Document segment:
In 1950 behaviourism could justly claim to have achieved paradigm status, and at that moment, B.F. Skinner became its new champion. Skinner’s contribution to behaviourism was to challenge the stimulus-response idea at the heart of Watson’s work and replace it by a type of psychological conditioning known as reinforcement (see Skinner, 1957, and Toates and Slack, 1990). Important as this modification was, it is Skinner’s insistence on a strict empiricist epistemology, and his claim that language is learned in just the same way as any other complex skill is learned, by social interaction, that is important here.
The strictly empiricist epistemology of behaviourism outlaws any talk of mental structure or of internal mental states. While it’s perfectly OK to talk about these things in every day parlance, they have no place in scientific discourse. Strictly speaking – which is how scientists, including psychologists should speak – there is no such thing as the mind, and there is no sense (sic) in talking about feelings or any other stuff that can’t be observed by appeal to the senses. Behaviourism sees psychology as the science of behaviour, not the science of mind. Behaviour can be described and explained without any ultimate reference to mental events or to any internal psychological processes. The sources of behaviour are external (in the environment), not internal (in the mind). If mental terms or concepts are used to describe behaviour, then they must be replaced by behavioural terms or paraphrased into behavioural concepts.

Direction A: Print everything in the passage on behaviorism from "In 1950 behaviourism" down to "is important here.".
Direction B: Continue the passage on behaviorism and Skinner from the point where it stops.
The listing after this point comes from a separate source.

Dataset excerpt:
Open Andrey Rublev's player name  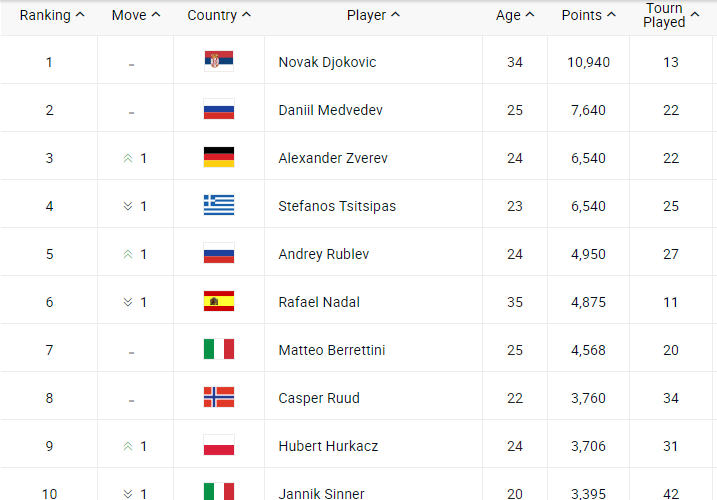pos(324,254)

Exercise answer A:
In 1950 behaviourism could justly claim to have achieved paradigm status, and at that moment, B.F. Skinner became its new champion. Skinner’s contribution to behaviourism was to challenge the stimulus-response idea at the heart of Watson’s work and replace it by a type of psychological conditioning known as reinforcement (see Skinner, 1957, and Toates and Slack, 1990). Important as this modification was, it is Skinner’s insistence on a strict empiricist epistemology, and his claim that language is learned in just the same way as any other complex skill is learned, by social interaction, that is important here.

Exercise answer B:
Behaviour is all there is: humans and animals are organisms that can be observed doing things, and the things they do are explained in terms of responses to their environment, which also explains all types of learning. Learning a language is like learning anything else – it’s the result of repeated responses to stimuli. There are no innate rules by which organisms learn, which is to say that organisms learn without being innately or pre-experientially provided with explicit procedures by which to learn. Before organisms interact with the environment they know nothing – by definition. Learning doesn’t consist of rule-governed behaviour; learning is what organisms do in response to stimuli. An organism learns from what it does, from its successes and mistakes, as it were.
The minimalist elegance of such a stark view is impressive, even attractive, – especially if you’re sick of trying to make sense of Freud, Jung, or Adler, perhaps – but it makes explaining unobservable phenomena, whatever they happen to be, problematic, to say the least. Still, for Amerrican scholars immersed in the field of foreign language learning in the post WW2 era, a field not exactly renowned for its contributions to philosophy or scientific method, behaviourism had a lot going for it: an easily-grasped theory with crystal clear pedagogic implications. The opposition to the Chomskian threat was entirely understandable, but, historically at least, we may note that their case collapsed like a house of cards. Casti (1989) points out that a Kuhnian paradigm shift is nowhere more completely and swiftly brought about in the 20th century than by Chomsky in linguistics.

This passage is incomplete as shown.